Entergy announced today it plans to shutter the aging, rickety Pilgrim Nuclear Power Station in Plymouth in 2019. Ironically enough considering the energy debate on Beacon Hill focuses on how to lower energy costs, Entergy cited low energy prices, along with a lack of state subsidies, in its decision to close Pilgrim:
Management cited several reasons for the decision, including low current and forecast low wholesale energy prices that are expected to lead to annual losses of more than $40 million in revenue for Pilgrim. The company also blamed state energy policy.
“When we look at energy policies in Massachusetts we see a proposed clean energy standard that excludes nuclear, a preference for Canadian hydro power and the subsidization of gas pipeline capacity through electric ratepayers, and put that all together … and it became clear to us that we needed to make the decision to retire Pilgrim,” Mohl said.
Pilgrim has a long history of safety violations and recently had its safety rating downgraded. The plant also faces added stress from warmer water temperatures being fueled by climate change. Other nuclear operators like Exelon have complained that stably-priced clean energy is hurting their ability to gouge ratepayers at peak usage times.
Here’s reaction from Sen. Ed Markey:
While nuclear energy was once advertised as being too cheap to meter, it is increasingly clear that it is actually too expensive to matter.

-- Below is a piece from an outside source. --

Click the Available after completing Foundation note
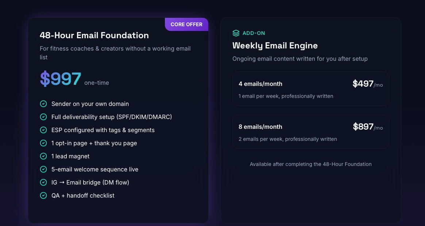This screenshot has height=226, width=425. pyautogui.click(x=310, y=164)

Pilgrim Nuclear Power Station is just the latest example of how nuclear power simply cannot compete in the current energy market. And alongside the economic conditions that Entergy blames this closure on, there also have been decades-long and repetitive operational safety and security concerns with the facility that have contributed to this announcement. The remaining period of operation of Pilgrim needs to be with the utmost attention to safety and security, and must include rigorous oversight by the NRC to ensure that Entergy has and is spending the resources needed.

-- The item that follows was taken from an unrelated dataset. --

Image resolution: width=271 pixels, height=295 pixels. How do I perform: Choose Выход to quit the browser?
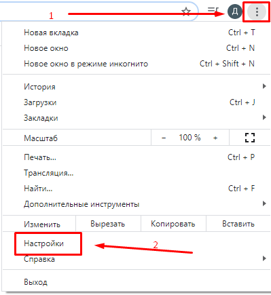(137, 282)
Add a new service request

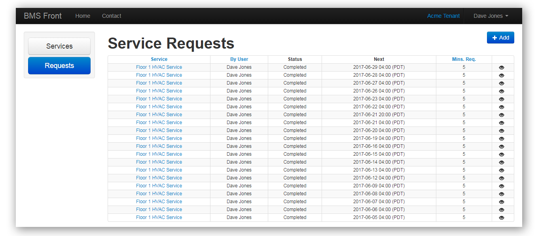[x=500, y=38]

As the plant moves towards permanent shut down, priority must be given and special attention paid to worker assistance and transition training. The workers at Pilgrim are committed, skilled and valuable and have been an important part of economic activity in the region. The NRC must also ensure Entergy dedicates adequate financial and technical resources to remove the spent nuclear fuel from the overcrowded spent fuel pool and decommission the reactor quickly. We cannot allow the public to pay the price if Entergy comes up short on the bill to safely close this plant.
With this announcement we must also recognize that the time is now in New England and around the nation to rapidly transition towards the safe, affordable clean energy of wind, solar and geothermal power and continue to invest in energy efficiency and making the vehicles on our roads even more fuel efficient.
Finally, a big congratulations to MADownwinders.org, which has been working to highlight the plant’s safety deficiencies and force its closure.
bob-gardner says
what’s next? How long will the site have to be maintained, and how much will that cost? Who will be paying for that 50 or 100 years from now?
Can Seabrook be far behind?
stomv says
I don’t know that they’ve quite got enough, or that the estimates of actual cost are accurate, but I expect that they’ll store things on site indefinitely. We’ll know more soon.
I also think that it may not actually happen. That is, I think they may not end up retiring by 2019. There will be lots of machinations between now and then.
kirth says
It took 15 years to complete the decommissioning of Rowe Yankee, and there is still waste stored on the site, eight years later.
Peter Porcupine says
The spent rod pool will be perpetual until Yucca Mountain is opened.
jkw says
Closing this power plant is going to increase the region’s carbon emissions by a fair bit. According to the Boston Globe article, this power plant is producing 84% of New England’s carbon-free electricity. It would take about 5,000 MW of solar panels to produce the same annual power output, which is about 4 or 5 times the amount currently installed in MA. And solar won’t help with the winter electricity shortages. I’m not sure we can manage to avoid building more gas pipelines unless we find a way to keep this power plant running. I suspect it is cheaper in the short term to keep it running than it is to build the gas pipeline, and it is definitely better for the environment in the long run.
Christopher says
At this point reverting to even more fossil fuel should not even be a consideration. We have until 2019 to build these solar and wind farms, creating quite a few jobs in the process I imagine. Sun does shine quite a bit in the winter.
jkw says
A decade ago, our peak electricity demand was in the summer on hot days. For the past few years, our peak electricity demand has been on cold winter nights. We have already installed enough solar that we have to shut off power plants in the summer, so more solar doesn’t reduce the amount of fossil fuel generating capacity that we need.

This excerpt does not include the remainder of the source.